The Islamic State group destroyed the archaeological site of the ancient Assyrian city of Nimrud in northern Iraq, several media reports said Thursday, citing the Iraqi Ministry of Tourism and Antiquities. The attack comes one week after a video showed ISIS militants smashing statues and other priceless cultural treasures with sledgehammers in the Mosul Museum.

Members of the terror group, formerly known as ISIS or ISIL, “assaulted the historic city of Nimrud and bulldozed it with heavy vehicles” shortly after noon prayers on Thursday, the tourism and antiquities ministry said on an official Facebook page. “Until now, we do not know to what extent it was destroyed,” an anonymous Iraqi antiquities official told Agence France-Presse, adding that trucks spotted at the site may have been used to haul away centuries-old artifacts.

An Iraqi official told Al Jazeera the large winged statues -- placed at the gates of the place of Assyrian king Ashurnasirpal II -- were among the ancient artifacts smashed at Nimrud. These Assyrian protective deities known as Iamassu are often depicted with the body of a lion or bull, eagle's wings and a human's head.

“Today, terrorism destroyed the city of Nimrud,” the Iraq Museum in Baghdad said on its Facebook page Thursday, urging the world to protect what’s left of these ancient civilizations.

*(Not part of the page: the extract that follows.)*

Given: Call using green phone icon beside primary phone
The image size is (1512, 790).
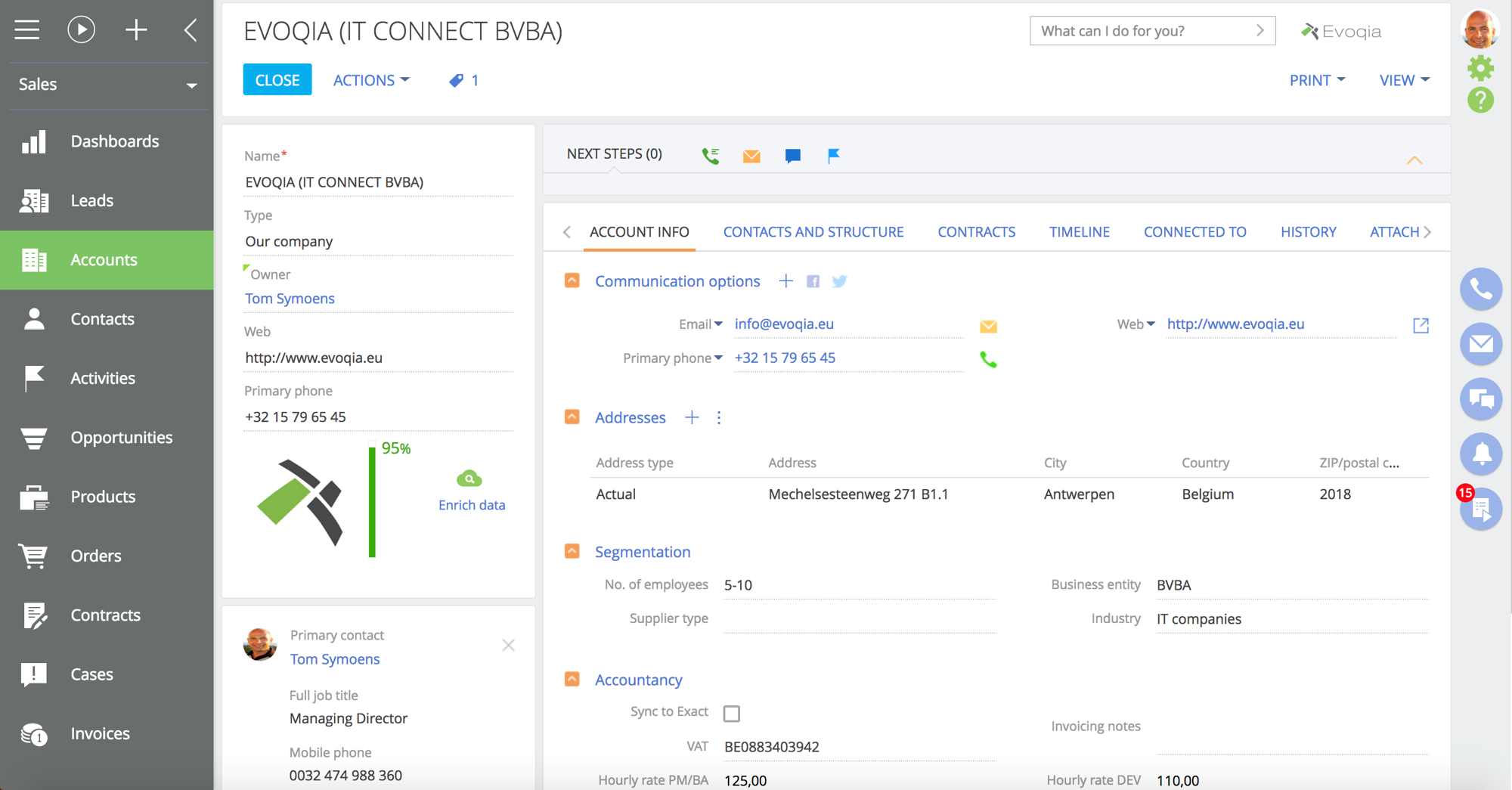Looking at the screenshot, I should tap(988, 361).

Nimrud, originally called Kalhu, was built in the 13 century B.C. during the Middle Assyrian Empire. The ancient Assyrian city sits on the river Tigris in northern Mesopotamia some 19 miles south of ISIS-controlled Mosul in Iraq.

“It is important to note that this part of the world -- the Euphrates and Tigris River valleys -- holds a record of the earliest development of states and urban economies, which was around 4000 B.C.,” said University of Michigan professor of anthropology Henry Wright, whose most recent field study in Syria was overtaken by ISIS militants.

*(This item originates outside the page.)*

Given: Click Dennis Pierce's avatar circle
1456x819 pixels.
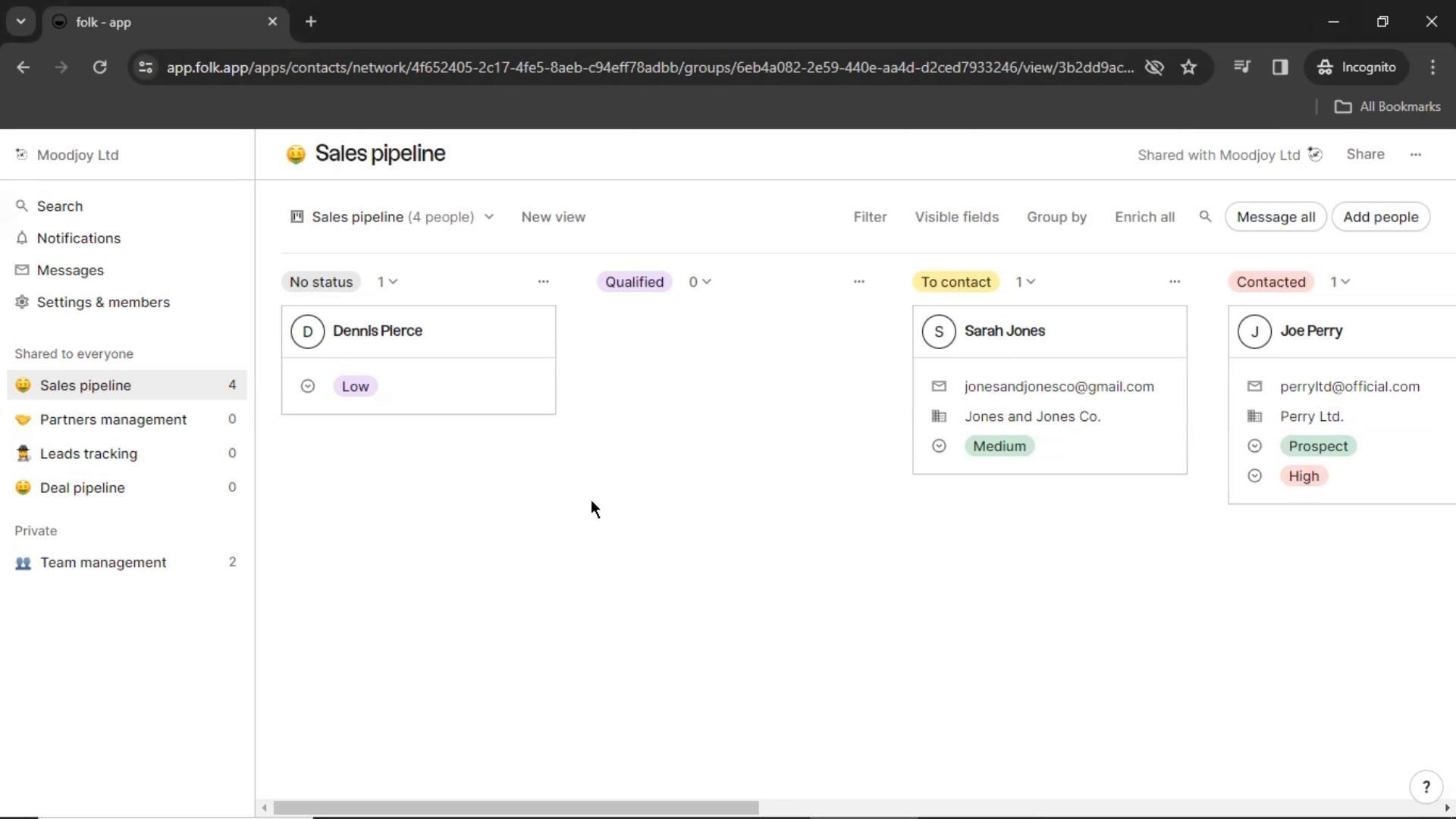Looking at the screenshot, I should pos(307,331).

ISIS has declared their intention to destroy pre-Islamic artifacts that offend its religion. The Sunni militants were videotaped destroying 3,000-year-old stone sculptures at Mosul Museum just last week. "These ruins that are behind me, they are idols and statues that people in the past used to worship instead of Allah," one ISIS militant said in the video. "The Prophet Muhammed took down idols with his bare hands when he went into Mecca. We were ordered by our prophet to take down idols and destroy them, and the companions of the prophet did this after this time, when they conquered countries.”

The United Nations last month banned all trade in looted antiquities from Iraq and Syria in an effort to target sources of financing for the Islamic State group. In addition to destroying some artifacts, ISIS militants have pillaged archaeological sites and sold their loot to collectors around the world to help fund their insurgency operations.